◆ Task objective ◆
A word-for-word repeat of the records below is what this calls for.

[Exercise material — start]

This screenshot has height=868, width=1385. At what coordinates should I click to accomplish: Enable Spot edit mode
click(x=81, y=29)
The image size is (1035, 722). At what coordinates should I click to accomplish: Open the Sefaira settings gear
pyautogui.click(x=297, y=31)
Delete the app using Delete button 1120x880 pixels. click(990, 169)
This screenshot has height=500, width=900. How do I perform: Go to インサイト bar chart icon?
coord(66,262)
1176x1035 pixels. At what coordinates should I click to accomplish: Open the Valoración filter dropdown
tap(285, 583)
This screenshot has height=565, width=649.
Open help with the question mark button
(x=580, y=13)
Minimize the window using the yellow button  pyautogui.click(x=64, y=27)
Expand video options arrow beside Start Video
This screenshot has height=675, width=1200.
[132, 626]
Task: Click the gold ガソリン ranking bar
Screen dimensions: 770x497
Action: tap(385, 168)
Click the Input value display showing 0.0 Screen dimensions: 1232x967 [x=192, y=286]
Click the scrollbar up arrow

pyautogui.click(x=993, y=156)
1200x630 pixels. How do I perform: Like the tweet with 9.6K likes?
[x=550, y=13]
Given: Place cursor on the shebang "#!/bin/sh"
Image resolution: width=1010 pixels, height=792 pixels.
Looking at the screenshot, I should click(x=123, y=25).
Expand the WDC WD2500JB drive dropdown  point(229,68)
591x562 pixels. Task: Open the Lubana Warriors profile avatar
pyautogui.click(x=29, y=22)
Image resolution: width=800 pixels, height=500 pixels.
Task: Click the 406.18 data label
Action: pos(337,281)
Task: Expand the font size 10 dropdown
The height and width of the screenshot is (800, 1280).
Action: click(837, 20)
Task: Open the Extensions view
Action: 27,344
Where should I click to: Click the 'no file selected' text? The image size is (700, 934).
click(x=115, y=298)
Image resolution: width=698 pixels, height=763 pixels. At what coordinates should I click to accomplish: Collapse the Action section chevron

[Exercise material — finish]

◆ Finished exercise ◆
This screenshot has height=868, width=1385. At what coordinates should I click to accomplish: Enable Spot edit mode
click(x=81, y=29)
The image size is (1035, 722). At what coordinates should I click to accomplish: Open the Sefaira settings gear
pyautogui.click(x=297, y=31)
Delete the app using Delete button 1120x880 pixels. click(990, 169)
This screenshot has height=500, width=900. How do I perform: Go to インサイト bar chart icon?
coord(66,262)
1176x1035 pixels. At what coordinates should I click to accomplish: Open the Valoración filter dropdown
tap(285, 583)
This screenshot has height=565, width=649.
Open help with the question mark button
(x=580, y=13)
Minimize the window using the yellow button  pyautogui.click(x=64, y=27)
Expand video options arrow beside Start Video
This screenshot has height=675, width=1200.
[132, 626]
Task: Click the gold ガソリン ranking bar
Screen dimensions: 770x497
Action: tap(385, 168)
Click the Input value display showing 0.0 Screen dimensions: 1232x967 [x=192, y=286]
Click the scrollbar up arrow

pyautogui.click(x=993, y=156)
1200x630 pixels. How do I perform: Like the tweet with 9.6K likes?
[x=550, y=13]
Given: Place cursor on the shebang "#!/bin/sh"
Image resolution: width=1010 pixels, height=792 pixels.
Looking at the screenshot, I should click(x=123, y=25).
Expand the WDC WD2500JB drive dropdown  point(229,68)
591x562 pixels. Task: Open the Lubana Warriors profile avatar
pyautogui.click(x=29, y=22)
Image resolution: width=800 pixels, height=500 pixels.
Task: Click the 406.18 data label
Action: pos(337,281)
Task: Expand the font size 10 dropdown
The height and width of the screenshot is (800, 1280).
Action: click(837, 20)
Task: Open the Extensions view
Action: 27,344
Where should I click to: Click the 'no file selected' text? The image size is (700, 934).
click(x=115, y=298)
Image resolution: width=698 pixels, height=763 pixels. At what coordinates should I click to accomplish: Collapse the Action section chevron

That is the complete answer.